The authors considered six algorithms for the tasks:

  • BC*: Behavior cloning (L2 loss on the action or KL divergence between the behavior policy and the learning policy (noted as Gaussian Mixture Models, GMM))
  • BC-RNN*: Behavior cloning but with a recurrent policy
  • HBC: Hierarchical Behavioral Cloning, which includes two policies, a high-level one (with predicts future states) and low-level one (with predicts actions).
  • BCQ: Batch-Constrained Q-Learning, an offline RL algorithm.
  • CQL: Conservative Q-Learning, an offline RL algorithm.
  • IRIS: Implicit Reinforcement without Interaction, an offline RL algorithm. Also hierarchical, IRIS uses a RNN for its low-level policy.

* not actually reinforcement learning.


The authors devise 7 experiments to test the challenges proposed above:

  1. Algorithm Comparison (C1, C2): the authors test all the algorithms on all the datasets and tasks using low-dimension representations as states.
  2. Learning from Suboptimal Human Data (C2): the authors split the MH dataset into varying quality sub-datasets and train on them to see the effect of the trajectory quality
  3. Effect of Observation Space (C5): The authors evaluate the discrepancies in performance between learning from images or low-level features
  4. Selecting a Policy to Evaluate (C4): the authors evaluate the drops in performance when either selecting agents with the lowest validation loss or at the last checkpoint, instead of selecting them via online evaluation.
  5. Effect of Hyperparameter Choice (C5): The authors vary hyperparameters for the BC-RNN agent
  6. Effect of Dataset Size (C3): the authors vary the percentage of data used
  7. Applicability to Real-World Settings: the authors train on the real version of three tasks using hyperparameters found for the simulated versions.


Exp. 1

1.1 BC-RNN performs much better than BC

1.2 Offline RL does not work on human data

Exp. 2

Can-Paired is a balanced dataset where a single human operator purposely succeeded and failed 100 times each at the task.

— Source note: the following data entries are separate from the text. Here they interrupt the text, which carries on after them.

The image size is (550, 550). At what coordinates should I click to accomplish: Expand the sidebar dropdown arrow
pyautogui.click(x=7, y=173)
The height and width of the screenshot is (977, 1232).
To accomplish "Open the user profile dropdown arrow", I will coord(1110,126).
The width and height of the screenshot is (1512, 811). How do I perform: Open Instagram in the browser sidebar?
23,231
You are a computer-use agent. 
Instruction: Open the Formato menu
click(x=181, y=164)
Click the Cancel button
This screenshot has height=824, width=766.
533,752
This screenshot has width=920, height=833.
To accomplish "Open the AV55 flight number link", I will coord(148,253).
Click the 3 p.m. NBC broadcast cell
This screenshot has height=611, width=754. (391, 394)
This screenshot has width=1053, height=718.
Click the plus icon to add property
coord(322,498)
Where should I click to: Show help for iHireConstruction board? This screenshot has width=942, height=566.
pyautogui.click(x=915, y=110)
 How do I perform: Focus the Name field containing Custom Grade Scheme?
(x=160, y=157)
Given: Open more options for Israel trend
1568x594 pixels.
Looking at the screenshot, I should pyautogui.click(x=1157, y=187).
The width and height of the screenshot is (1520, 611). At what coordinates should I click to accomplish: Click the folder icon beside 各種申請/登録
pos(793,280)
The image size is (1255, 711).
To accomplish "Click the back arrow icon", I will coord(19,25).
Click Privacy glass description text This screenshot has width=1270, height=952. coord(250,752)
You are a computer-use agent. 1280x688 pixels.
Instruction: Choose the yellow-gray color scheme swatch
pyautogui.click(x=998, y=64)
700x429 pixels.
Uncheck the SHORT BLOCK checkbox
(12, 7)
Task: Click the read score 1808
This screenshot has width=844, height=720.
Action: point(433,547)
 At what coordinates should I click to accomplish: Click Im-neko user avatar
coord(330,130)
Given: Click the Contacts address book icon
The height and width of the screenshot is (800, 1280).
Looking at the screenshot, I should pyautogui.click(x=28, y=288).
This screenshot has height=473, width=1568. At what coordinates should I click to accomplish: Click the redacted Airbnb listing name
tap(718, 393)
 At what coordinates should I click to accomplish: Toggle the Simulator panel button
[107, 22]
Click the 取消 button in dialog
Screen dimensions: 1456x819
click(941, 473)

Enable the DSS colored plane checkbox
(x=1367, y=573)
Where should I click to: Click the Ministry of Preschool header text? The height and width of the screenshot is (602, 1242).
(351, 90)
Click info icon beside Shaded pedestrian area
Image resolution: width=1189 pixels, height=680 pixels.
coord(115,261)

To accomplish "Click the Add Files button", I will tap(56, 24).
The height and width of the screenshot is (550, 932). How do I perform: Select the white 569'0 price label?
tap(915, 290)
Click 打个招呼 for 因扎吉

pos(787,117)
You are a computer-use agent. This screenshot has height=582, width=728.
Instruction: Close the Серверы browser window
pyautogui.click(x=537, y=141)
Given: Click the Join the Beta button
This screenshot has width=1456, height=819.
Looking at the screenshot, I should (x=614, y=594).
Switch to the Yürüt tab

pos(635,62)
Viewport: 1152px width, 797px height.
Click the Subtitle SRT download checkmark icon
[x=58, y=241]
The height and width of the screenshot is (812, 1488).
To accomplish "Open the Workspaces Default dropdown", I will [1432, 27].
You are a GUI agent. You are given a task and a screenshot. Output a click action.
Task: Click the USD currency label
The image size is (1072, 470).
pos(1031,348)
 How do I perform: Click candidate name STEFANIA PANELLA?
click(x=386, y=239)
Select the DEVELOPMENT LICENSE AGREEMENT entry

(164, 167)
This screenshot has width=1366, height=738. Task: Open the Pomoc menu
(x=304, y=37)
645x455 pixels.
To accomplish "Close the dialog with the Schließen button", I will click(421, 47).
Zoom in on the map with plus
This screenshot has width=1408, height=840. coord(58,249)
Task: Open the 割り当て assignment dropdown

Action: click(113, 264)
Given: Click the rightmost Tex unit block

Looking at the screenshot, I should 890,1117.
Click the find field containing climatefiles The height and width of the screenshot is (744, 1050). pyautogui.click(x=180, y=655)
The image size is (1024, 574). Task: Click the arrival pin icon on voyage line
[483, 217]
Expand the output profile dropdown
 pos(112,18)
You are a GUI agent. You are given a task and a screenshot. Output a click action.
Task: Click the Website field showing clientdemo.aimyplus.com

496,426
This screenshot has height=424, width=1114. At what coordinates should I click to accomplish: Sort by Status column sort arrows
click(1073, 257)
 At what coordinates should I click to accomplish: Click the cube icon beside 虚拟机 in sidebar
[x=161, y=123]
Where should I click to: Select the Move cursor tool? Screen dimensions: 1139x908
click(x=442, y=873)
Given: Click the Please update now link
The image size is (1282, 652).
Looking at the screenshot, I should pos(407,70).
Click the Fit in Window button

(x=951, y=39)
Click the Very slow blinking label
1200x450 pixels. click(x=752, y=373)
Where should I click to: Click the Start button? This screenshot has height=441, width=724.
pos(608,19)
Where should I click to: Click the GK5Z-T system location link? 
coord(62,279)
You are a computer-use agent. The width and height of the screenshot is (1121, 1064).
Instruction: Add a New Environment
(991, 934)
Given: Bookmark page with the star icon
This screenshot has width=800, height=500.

2.1 BC-RNN outperforms other algorithms except IRIS and HBC, which both also have some notion of temporality.

2.2 CQL failed even in the Can-Paired test, where it should have been the best at distinguishing good from bad transitions.

Exp. 3

3.1 Agents trained on images can match agents trained on low-level features

3.2 Adding extra features (like velocities) hurt the performance of agents

3.3 Data augmentation on image inputs and other observations greatly improved results

Exp. 5

3.1 Low-level agents are more tolerant to the LR

3.2 GMM models performed better than deterministic models

3.3 Using a bigger MLP encoder for the RNN reduced performance

3.4 Using a smaller conv encoder instead of the ResNet backbone reduced performance

3.5 Using a smaller RNN reduced performance

Exp. 4

4.1 In both cases, the selected policies were worse than the baseline

Exp. 6

  • BC-RNN can still learn a good policy without 100% of the data.


The authors provide five lessons to be learned from the experiments.

(L1) Algorithms which include some notion of temporality seem promising for learning from human datasets

(L2) Offline RL algorithms need to improve on learning from suboptimal human datasets

(L3) Policy selection is a hard problem in the offline setting

(L4) Observation space and hyperparameters matter.

(L5) Learning from human data is promising

(L6) Transferring to the real world from simulation can work.


  • Exp.2 gives kind of strange results, as BC-RNN is able to learn an optimal policy from partly sub-optimal data. However, because it’s only BC and not RL, it shouldn’t distinguish better from worse transitions. The only explanation I can think of is that, in an appendix, we can see that better operators produced shorter episodes (i.e. they took less time to solve the task). I think this may have the effect of making better transitions “simpler” to learn that worse transitions, leading to BC-RNN learning an optimal policy despite being exposed to less-than-optimal data.